七氟烷预处理对缺血／再灌注损伤大鼠心肌磷酸化抑制蛋白的影响

Effects of sevoflurane preconditioning on p-IKBa in a rat model of myocardial ischemia-reperfusion

目的 观察七氟烷预处理对缺血/再灌（ischemia/reperfusion,I/R）损伤大鼠心肌磷酸化抑制蛋白（phosphorylation inhebitory kappaB,p-IκBα）的影响,从另一角度进一步探讨NF-κB在七氟烷预处理中的保护机制.方法 SD雄性大鼠56只,建立大鼠心肌I,R损伤在体模型,随机分为7组：假手术组（CON组）;单纯缺血组（I/R组）进行30 min心肌缺血后再灌注120min;七氟烷组（SEVO组）于吸入1.0 MAC七氟烷30 min,继之15 min药物排出后进行心肌I/R;SEVO 165＇组吸人七氟烷30min后停止吸人165 min;小白菊内酯（parthenolide,PTN）组于缺血前60 min腹腔内注射NF-κβ特异性抑制剂PTN 500 μg/kg;PTN＋SEVO组、SEVO＋PTN组分别于七氟烷预处理前15 min、预处理后即刻腹腔内注射PTN 500 μg/kg.分别于大鼠心肌I/R前、后或相应时间点取心肌标本,采用Western blotting法测定p-IκBa的蛋白表达.结果 缺血前即刻：SEVO组（22±3）和SEVO 165＇组（20±4）较CON组（15±3）p-IκBα蛋白表达上调（P〈0.05）;再灌注2 h后即刻：I/R组（44±6）和SEVO组（30±3）较CON组（15±4）p-IκBα蛋白表达均上调（P〈0.05）,而与I/R组相比,SEVO组p-IκBα蛋白上调幅度减小（P〈0.05）.结论 七氟烷预处理早期p-IκBα蛋白的表达上调,反馈性抑制了I/R后p-IκBα蛋白的表达,该作用可被PTN所阻断.从另一角度进一步论证了NF-κB参与七氟烷预处理的心肌保护机制.

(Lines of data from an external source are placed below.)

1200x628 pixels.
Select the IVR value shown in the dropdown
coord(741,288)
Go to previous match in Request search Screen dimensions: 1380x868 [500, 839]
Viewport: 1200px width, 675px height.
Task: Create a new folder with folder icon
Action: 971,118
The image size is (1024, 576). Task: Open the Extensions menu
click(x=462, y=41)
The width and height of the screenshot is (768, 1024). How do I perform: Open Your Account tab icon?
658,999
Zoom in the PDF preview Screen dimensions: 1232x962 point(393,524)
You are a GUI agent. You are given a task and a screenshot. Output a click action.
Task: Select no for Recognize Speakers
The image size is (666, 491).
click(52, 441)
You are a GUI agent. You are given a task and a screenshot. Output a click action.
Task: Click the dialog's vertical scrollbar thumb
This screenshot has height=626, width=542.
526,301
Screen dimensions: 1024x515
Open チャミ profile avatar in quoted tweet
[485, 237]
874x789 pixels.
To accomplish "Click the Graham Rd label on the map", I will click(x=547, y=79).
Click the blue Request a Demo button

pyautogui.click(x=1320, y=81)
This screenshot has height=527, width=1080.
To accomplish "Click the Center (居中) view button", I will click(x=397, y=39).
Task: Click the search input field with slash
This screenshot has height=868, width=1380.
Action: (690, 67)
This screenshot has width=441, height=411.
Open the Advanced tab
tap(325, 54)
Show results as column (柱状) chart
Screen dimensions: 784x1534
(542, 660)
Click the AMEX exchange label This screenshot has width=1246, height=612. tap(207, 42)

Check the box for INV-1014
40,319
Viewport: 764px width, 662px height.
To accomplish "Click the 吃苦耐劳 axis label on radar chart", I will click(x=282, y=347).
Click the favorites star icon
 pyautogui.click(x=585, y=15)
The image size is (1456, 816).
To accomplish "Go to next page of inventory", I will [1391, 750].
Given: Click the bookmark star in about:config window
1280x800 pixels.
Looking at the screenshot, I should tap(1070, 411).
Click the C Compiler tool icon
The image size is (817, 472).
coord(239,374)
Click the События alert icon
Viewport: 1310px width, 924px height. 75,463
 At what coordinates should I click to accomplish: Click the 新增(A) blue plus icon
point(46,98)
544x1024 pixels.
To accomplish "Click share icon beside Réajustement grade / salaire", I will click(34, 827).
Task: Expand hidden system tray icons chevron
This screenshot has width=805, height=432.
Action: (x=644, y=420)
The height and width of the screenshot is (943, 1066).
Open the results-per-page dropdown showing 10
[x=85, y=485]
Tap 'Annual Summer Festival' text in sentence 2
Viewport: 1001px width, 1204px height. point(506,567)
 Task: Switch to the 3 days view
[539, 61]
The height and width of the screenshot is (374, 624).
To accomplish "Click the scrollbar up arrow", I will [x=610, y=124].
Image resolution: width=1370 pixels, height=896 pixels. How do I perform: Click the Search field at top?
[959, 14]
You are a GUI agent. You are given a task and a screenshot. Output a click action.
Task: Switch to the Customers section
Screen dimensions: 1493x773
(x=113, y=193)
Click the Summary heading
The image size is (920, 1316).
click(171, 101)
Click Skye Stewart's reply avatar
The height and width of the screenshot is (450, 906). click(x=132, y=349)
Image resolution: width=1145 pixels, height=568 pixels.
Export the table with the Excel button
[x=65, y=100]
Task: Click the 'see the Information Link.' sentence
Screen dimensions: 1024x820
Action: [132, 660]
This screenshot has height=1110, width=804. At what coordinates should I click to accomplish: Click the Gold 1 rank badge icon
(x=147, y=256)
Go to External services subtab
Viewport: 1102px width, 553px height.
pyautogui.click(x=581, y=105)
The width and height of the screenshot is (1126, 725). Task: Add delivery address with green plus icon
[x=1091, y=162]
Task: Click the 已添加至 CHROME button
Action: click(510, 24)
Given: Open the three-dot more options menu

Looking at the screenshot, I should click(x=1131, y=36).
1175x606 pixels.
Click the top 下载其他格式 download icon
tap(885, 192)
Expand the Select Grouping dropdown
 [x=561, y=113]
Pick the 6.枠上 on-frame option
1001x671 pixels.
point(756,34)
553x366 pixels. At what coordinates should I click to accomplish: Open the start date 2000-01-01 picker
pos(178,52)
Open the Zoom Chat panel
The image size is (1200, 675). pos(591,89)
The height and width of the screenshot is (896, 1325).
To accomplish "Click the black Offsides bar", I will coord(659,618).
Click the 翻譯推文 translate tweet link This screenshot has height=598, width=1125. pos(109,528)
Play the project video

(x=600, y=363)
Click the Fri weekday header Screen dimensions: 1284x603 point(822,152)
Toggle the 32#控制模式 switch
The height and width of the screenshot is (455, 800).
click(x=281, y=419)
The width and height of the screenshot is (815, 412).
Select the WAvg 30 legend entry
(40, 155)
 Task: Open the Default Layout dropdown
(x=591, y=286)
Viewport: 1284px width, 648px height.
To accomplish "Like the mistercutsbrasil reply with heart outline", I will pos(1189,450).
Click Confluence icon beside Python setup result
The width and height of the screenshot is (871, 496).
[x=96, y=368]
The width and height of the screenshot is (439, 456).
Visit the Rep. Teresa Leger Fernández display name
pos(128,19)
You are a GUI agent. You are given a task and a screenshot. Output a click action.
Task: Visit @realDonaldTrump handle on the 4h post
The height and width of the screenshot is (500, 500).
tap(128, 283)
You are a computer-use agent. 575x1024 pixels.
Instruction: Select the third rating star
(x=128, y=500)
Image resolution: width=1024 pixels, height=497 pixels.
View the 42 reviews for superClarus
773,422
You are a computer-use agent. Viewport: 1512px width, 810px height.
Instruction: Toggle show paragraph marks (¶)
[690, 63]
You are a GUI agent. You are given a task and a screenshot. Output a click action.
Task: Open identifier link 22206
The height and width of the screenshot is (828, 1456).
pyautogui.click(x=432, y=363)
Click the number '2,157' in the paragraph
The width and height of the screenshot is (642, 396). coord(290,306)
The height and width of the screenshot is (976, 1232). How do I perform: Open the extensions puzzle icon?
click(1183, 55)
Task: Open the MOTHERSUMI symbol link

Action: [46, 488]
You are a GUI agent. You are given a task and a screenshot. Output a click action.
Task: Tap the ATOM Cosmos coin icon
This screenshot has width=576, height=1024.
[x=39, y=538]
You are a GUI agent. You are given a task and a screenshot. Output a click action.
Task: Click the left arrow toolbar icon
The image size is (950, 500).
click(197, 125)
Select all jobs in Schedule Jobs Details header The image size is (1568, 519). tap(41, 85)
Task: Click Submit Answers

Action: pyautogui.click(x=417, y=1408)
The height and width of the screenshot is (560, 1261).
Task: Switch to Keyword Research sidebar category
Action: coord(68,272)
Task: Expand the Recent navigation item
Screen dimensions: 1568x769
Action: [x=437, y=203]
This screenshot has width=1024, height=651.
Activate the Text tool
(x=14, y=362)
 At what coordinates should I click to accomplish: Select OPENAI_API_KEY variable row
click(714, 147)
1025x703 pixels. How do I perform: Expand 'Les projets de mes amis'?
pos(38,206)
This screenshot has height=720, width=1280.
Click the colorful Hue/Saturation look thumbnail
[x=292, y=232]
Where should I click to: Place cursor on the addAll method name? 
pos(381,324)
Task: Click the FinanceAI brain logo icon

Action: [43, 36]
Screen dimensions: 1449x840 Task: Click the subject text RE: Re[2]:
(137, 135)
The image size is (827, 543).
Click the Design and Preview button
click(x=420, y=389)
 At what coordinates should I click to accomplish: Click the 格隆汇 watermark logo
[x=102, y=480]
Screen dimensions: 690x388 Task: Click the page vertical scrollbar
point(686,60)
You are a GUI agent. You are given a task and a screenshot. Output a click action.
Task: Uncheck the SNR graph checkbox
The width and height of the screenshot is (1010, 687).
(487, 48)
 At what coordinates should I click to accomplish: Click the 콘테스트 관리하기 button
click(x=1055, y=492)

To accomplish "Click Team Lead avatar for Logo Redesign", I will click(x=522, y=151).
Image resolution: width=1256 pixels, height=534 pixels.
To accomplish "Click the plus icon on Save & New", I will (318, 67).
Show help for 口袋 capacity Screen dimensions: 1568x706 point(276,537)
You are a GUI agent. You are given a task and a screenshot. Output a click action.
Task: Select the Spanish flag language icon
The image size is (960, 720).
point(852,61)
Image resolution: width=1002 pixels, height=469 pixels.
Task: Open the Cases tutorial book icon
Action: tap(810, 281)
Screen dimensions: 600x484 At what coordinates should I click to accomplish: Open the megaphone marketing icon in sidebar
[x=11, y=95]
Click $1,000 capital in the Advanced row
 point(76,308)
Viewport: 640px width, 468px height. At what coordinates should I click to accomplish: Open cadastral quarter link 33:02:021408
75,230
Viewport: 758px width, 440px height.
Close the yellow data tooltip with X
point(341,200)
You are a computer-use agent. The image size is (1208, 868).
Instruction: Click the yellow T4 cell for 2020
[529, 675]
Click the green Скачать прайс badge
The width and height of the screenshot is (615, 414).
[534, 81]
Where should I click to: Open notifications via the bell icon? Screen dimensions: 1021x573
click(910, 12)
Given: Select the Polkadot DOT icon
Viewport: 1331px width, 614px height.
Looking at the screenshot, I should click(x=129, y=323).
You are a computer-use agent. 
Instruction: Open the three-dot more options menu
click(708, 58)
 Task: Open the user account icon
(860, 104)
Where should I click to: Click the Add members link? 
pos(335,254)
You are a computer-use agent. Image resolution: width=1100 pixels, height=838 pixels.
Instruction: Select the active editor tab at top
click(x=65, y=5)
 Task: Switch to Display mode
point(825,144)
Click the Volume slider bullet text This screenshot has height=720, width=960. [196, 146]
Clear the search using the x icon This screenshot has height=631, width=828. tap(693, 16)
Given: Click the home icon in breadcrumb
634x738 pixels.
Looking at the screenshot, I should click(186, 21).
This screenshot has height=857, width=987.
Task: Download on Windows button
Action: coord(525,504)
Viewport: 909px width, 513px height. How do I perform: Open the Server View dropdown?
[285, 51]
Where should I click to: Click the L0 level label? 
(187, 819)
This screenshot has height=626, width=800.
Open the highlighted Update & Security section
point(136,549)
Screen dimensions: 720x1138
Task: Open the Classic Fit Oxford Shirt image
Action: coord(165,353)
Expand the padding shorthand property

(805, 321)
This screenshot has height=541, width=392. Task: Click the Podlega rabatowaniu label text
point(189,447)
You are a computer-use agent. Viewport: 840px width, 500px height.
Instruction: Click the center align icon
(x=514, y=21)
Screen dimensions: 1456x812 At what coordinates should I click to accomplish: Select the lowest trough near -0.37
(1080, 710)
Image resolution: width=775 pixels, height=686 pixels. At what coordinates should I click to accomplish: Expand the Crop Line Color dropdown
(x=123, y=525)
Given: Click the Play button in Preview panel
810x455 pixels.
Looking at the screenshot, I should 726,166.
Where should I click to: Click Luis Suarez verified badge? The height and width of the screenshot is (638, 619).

Objective To observe the effect of sevoflurane preconditioning on the expression of p-IκBα in a rat model of myocardial ischemia-reperfusion （I/R）. Methods Eighty -four male SD rats after setting up the model of I/R, randomly were divided into seven groups： ①Control group; ② Simple-Ischemic group received 30 min I/R merely; ③ SEVO group inhaled 1.0 MAC sevoflurane for 30 min and 15 min wash-out followed by a 30 min I/R; ④ SEVO 165＇ group inhaled 1.0 MAC sevoflurane for 30 min and then stoped for 165 min; ⑤ PTN group received PTN 500 μg/kg（NF-κB inhibitor） intraperitoneally 60 min before I/R; ⑥ PTN±SEVO group and⑦SEVO＋PTN group received PTN 500 μg/kg 15 min before and after sevoflurane preconditioning. Myocardium sample of all groups were collected before and after the time of I/R or the corresponding point in time. p- IκBα was determined by Western Blotting. Results The expression of p- IκBαwas significantly up-regulated in SEVO group（22±3）and SEVO 165＇group（20±4） than that in Control group （15±3） before I/R（P〈0.05）; After perfusion the expression of p- IκBαin Simple-Ischemic group（44±6）and SEVO group （30±3） was significantly up-regulated than that in Control group（ 15±4,P〈0.05）;but the up-regulated adjustment of SEVO group was smaller than that in Simple-Ischemic group （P〈0.05）. Conclusion This study further confirmed NF-κB participates in the I/R injury and it may play an important role in the mechanism of sevoflurane-induced cardioprotection.